Seguici:

Felix Finkbeiner: il Bambino Che Salva il Pianeta

di Anna Pannico

06 Aprile 2017

Quella di Felix Finkbeiner è la storia di un bambino il cui sogno nel cassetto era quello di salvare il pianeta. Quello che sin dall’inizio si è preposto di realizzare, e che tutt’oggi sta portando avanti, è qualcosa di veramente incredibile, una testimonianza al fatto che i desideri dei bambini non sempre sono destinati a svanire.

Oggi Felix Finkbeiner è un ragazzo di 19 anni che è riuscito a piantare ben 14 miliardi di alberi in diversi paesi, dando così compimento al suo progetto.

Felix Finkbeiner pianta alberi

Era il lontano 2007, Felix aveva solo 9 anni, quando la maestra a lezione affrontò il tema della fotosintesi clorofilliana e dei pericoli che corre il pianeta per effetto del disboscamento.

 

Fu proprio questa la lezione che innestò nel cuore del bambino il desiderio forte, e forse troppo ambizioso, di riuscire a piantare un milione di alberi in Germania, il paese in cui vive.

 

Ispirato dalle opere di Wangari Maathai, biologa ambientalista, nobel della pace per il suo contributo alle cause dello sviluppo sostenibile, della democrazia e della pace, il piccolo Felix Finkbeiner piantò il suo primo albero in un vaso posto sul davanzale della finestra, con la certezza che quello non sarebbe stato l’ultimo.

 

A partire da questo momento Felix si è posto obiettivi sempre più alti, che lo hanno portato a piantare soltanto in Germania la bellezza di 250.000 alberi ogni anno, grazie anche al sostegno degli organismi mondiali preposti alla tutela dell’ambiente.

Ma l’iniziativa di Felix Finkbeiner non si è fermata in Germania, difatti ha creato un’organizzazione alla quale è possibile aderire.

 

Si chiama “Plant for the Planet” l’associazione a cui il piccolo Felix ha dato vita e che oggi si propone, insieme al fondatore, l’obiettivo di piantare un trilione di alberi in 10 anni, cifra che permetterebbe di assorbire tonnellate di anidride carbonica ogni anno.

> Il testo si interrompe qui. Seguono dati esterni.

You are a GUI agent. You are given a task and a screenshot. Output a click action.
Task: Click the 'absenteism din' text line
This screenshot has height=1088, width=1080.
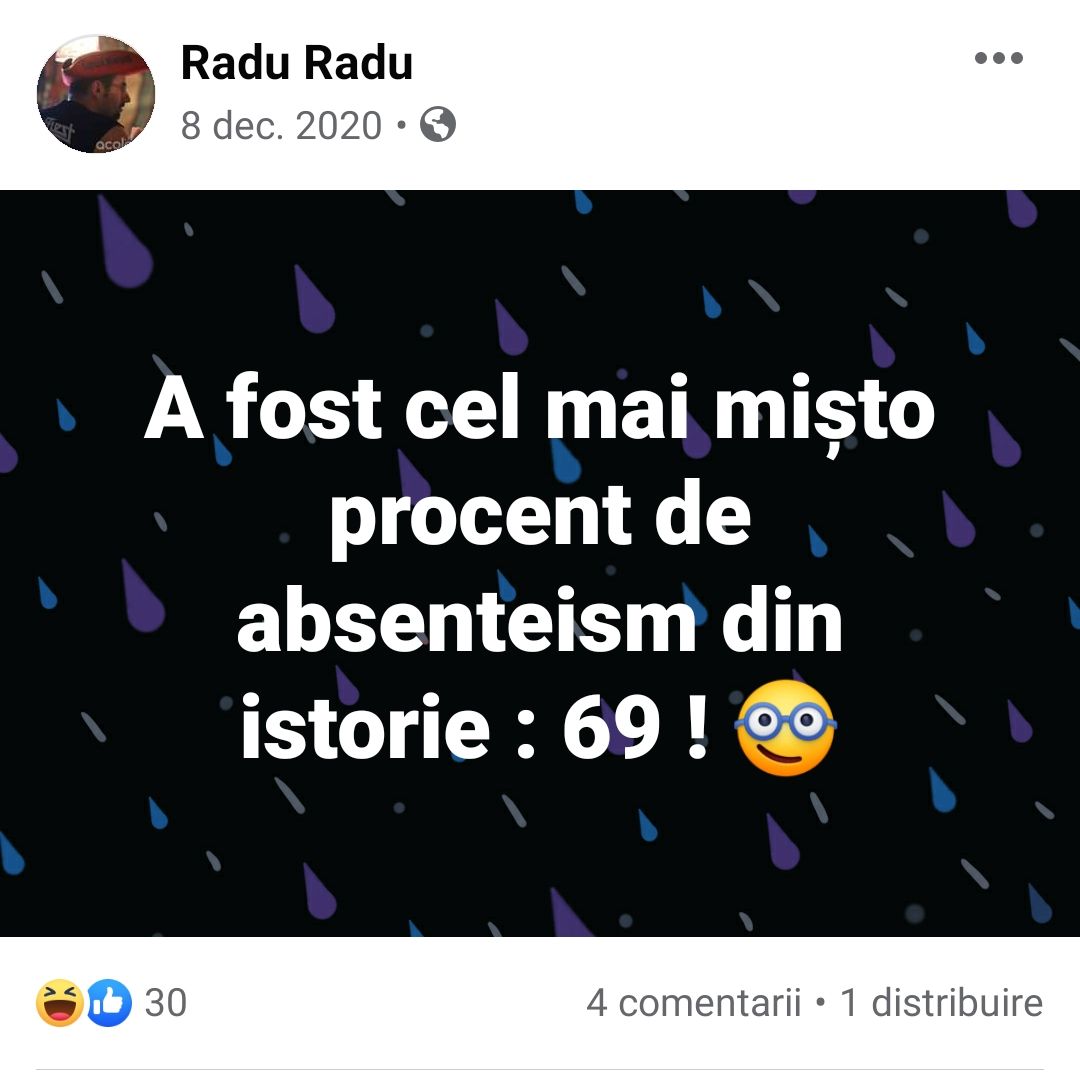[x=540, y=621]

“Stop talking, start planting!”

ovvero “Basta parlare, iniziamo a piantare!”

E’ lo slogan con il quale i bambini aderenti aiutano a piantare gli alberi in ogni parte del mondo, dando così un prezioso aiuto nel raggiungimento della cifra. I bambini aderiscono al progetto indirettamente attraverso le loro scuole.

 

Oggi l’associazione è divenuta un movimento mondiale che conta la partecipazione di bambini provenienti da tanti paesi, capaci di scuotere le coscienze di migliaia di persone che hanno provveduto anche personalmente a piantare alberi nel proprio territorio.

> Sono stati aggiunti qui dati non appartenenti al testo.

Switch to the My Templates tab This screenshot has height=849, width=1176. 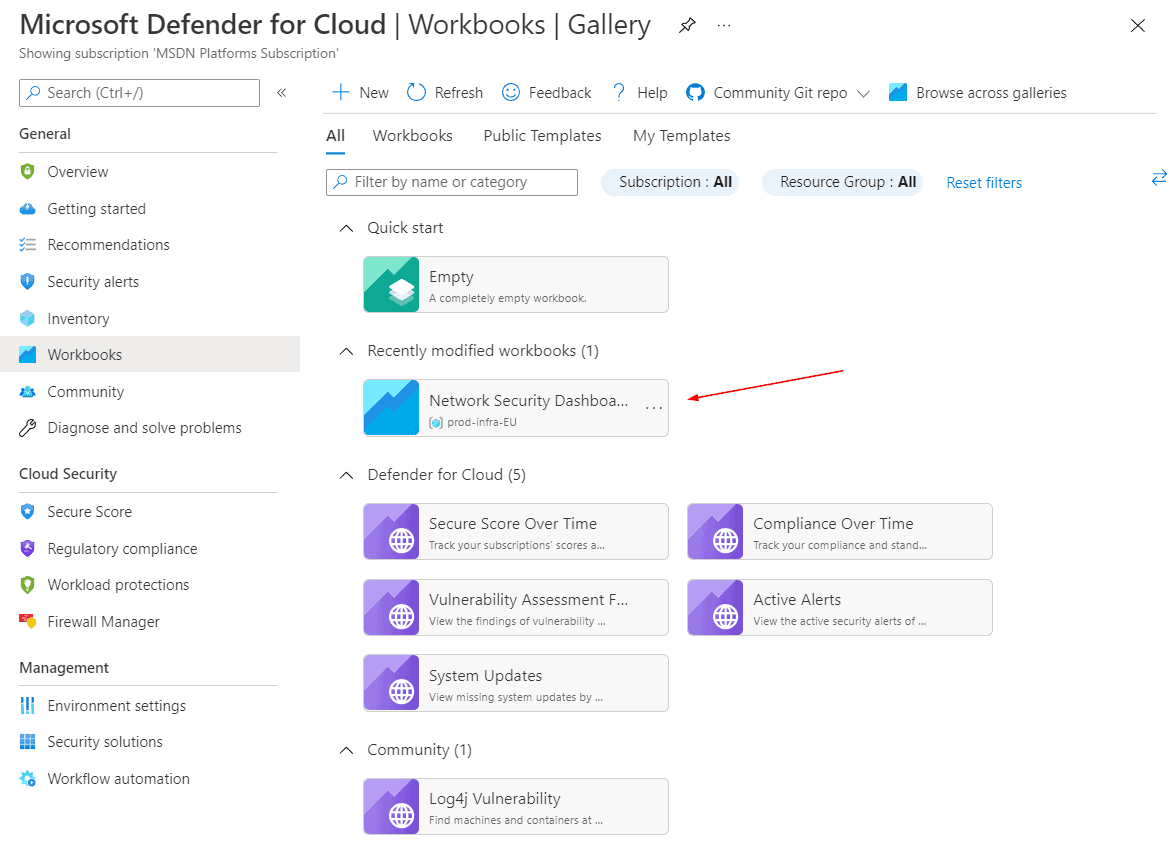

“Non ci fidiamo più degli adulti e della burocrazia, così abbiamo deciso di cominciare a cambiare le cose da soli”

E’ così che ha affermato Felix Finkbeiner nel 2011 nel suo discorso alle Nazioni Unite.

 

La speranza del ragazzo è quella di riuscire ad arruolare ancora tanti piccoli soldati che vogliono adoperarsi per il pianeta offrendo il loro impegno personale.

Felix Finkbeiner pianta alberi

Felix Finkbeiner ha creato un sistema di propaganda del progetto molto semplice.

Periodicamente la “Plant of the Planet” organizza dei campi di formazione ai quali partecipano, nella maggior parte dei casi, bambini provenienti da scuole. Automaticamente i partecipanti diventano “ambasciatori per la giustizia climatica” e si rendono portavoce organizzando, a loro volta, incontri nei quali spiegano ad altri bambini l’importanza di custodire il pianeta.

Felix Finkbeiner pianta alberi

 

Così facendo, sul semplice sistema del passaparola, si fa propaganda ad un importante progetto che potenzialmente può raggiungere ogni angolo della terra, permettendo di fronteggiare una delle più grandi emergenze del pianeta.

 

La storia di Felix Finkbeiner è la dimostrazione che i sogni che talvolta sembrano irraggiungibili, in realtà non lo sono assolutamente. Altresì, conferma che la caparbietà e la voglia di farcela superano ogni limite, anche quelli d’età, dato che “Plant for the Planet” è stato il desiderio di un bambino nemmeno tanto grande.

 

Un grande sogno per un ideale altrettanto nobile che non si riduce alla sfera personale del singolo, ma abbraccia il mondo intero.